27 апреля 2023
Beiimbet Moldagali, photo by Zhanara Karimova.

The Nonlistening State

Laid-off workers from Zhanaozen went to the capital, but could not find justice

The Nonlistening State

“How come they couldn’t agree?! They must come out now and talk, they can’t allow people to stand out here for so long,” member of parliament Rinat Zaitov said, indignant, on April 11 when he and two other legislators approached the workers after they had been waiting to be heard for almost an entire day.
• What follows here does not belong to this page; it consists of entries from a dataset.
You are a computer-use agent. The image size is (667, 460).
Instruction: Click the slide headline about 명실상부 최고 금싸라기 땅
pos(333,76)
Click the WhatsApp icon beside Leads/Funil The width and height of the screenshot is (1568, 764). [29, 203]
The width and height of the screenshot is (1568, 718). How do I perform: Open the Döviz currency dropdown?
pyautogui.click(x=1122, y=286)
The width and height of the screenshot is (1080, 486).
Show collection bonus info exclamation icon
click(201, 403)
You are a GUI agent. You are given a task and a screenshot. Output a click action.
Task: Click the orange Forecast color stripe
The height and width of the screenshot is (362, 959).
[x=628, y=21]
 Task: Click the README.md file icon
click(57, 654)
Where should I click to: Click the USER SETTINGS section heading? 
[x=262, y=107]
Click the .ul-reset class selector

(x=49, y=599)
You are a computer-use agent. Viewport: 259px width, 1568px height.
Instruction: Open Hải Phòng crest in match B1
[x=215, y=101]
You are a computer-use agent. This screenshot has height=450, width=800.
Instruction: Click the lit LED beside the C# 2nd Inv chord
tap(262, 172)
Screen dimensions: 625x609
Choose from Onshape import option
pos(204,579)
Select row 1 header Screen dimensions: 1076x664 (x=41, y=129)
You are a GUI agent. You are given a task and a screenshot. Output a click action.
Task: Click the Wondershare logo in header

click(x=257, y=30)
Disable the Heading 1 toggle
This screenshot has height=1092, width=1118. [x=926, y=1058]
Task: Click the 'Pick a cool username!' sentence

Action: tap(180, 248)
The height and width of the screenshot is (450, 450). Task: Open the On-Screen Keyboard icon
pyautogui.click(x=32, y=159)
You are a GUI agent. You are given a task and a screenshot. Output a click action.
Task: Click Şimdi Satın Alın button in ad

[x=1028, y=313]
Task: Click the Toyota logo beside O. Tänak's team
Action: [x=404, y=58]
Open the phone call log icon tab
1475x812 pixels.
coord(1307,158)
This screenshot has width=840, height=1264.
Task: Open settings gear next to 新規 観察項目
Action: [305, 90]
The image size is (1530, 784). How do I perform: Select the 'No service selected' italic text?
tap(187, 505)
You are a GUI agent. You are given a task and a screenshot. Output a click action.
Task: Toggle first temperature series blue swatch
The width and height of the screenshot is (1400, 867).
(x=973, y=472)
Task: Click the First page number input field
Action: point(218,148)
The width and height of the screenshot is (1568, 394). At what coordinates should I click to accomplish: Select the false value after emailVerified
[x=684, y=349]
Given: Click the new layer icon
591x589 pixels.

And Zaitov was partially right: The workers were not allowed to stand outside the ministry much longer, as they were soon afterwards forcibly detained by special police forces in black masks.

Minutes earlier, Serik Ordabayev, from the local department of internal affairs, had read out a standard warning about the illegality of the demonstration into a megaphone and asked the workers to disperse. Dozens of workers then asked back where they should go, they are from the Mangistau region after all. Ordabayev took a deep breath and told them, in Russian this time, to go home. For Zhanaozen workers, home is 2,700 kilometers away, so they asked the official to answer their questions first. Ordabayev, however, turned around and left.

This vignette and the subsequent detentions showed once again that the government refuses to listen to the people and is often quick to resort to violence. Almasadam Satkaliyev, the new energy minister who took his oath on the same day, missed his chance to meet with the workers and start his new position by solving a pressing labor issue.

The negotiations with the workers were left to representatives of state-owned Kazmunaigas, which framed the dispute as a conflict between two private companies. Dismissive of the structural demands of the workers, the national company chose to defend the interests of its subsidiaries, service companies, and big business. Workers, on their part, asked the government to have a larger role.

But instead of resolving long-standing problems concerning workers and residents of the Mangistau region (such as environmental, employment, and regional development issues), they offered a short term solution: A temporary employment opportunity at another company and the extension of tendered projects from one to three years. Instead of holding an open dialogue, representatives of Kazmunaigas stabbed the workers in the back by saying that their claims “go against the interests of other Zhanaozen residents”.

Last year, laid-off workers also went to Astana, they also demonstrated for months outside the government building in Zhanaozen. They sent letters, notified the ministry of their arrival. The government’s deployment of police vans, however, resulted faster than their readiness to hold a “constructive dialogue”. The ministries of labor and energy did not always show up at the negotiating table.

There is no sand near the presidential palace or the ministerial buildings, but the “listening state” always finds a place to bury their head in, be it in their warm offices or in their empty responses.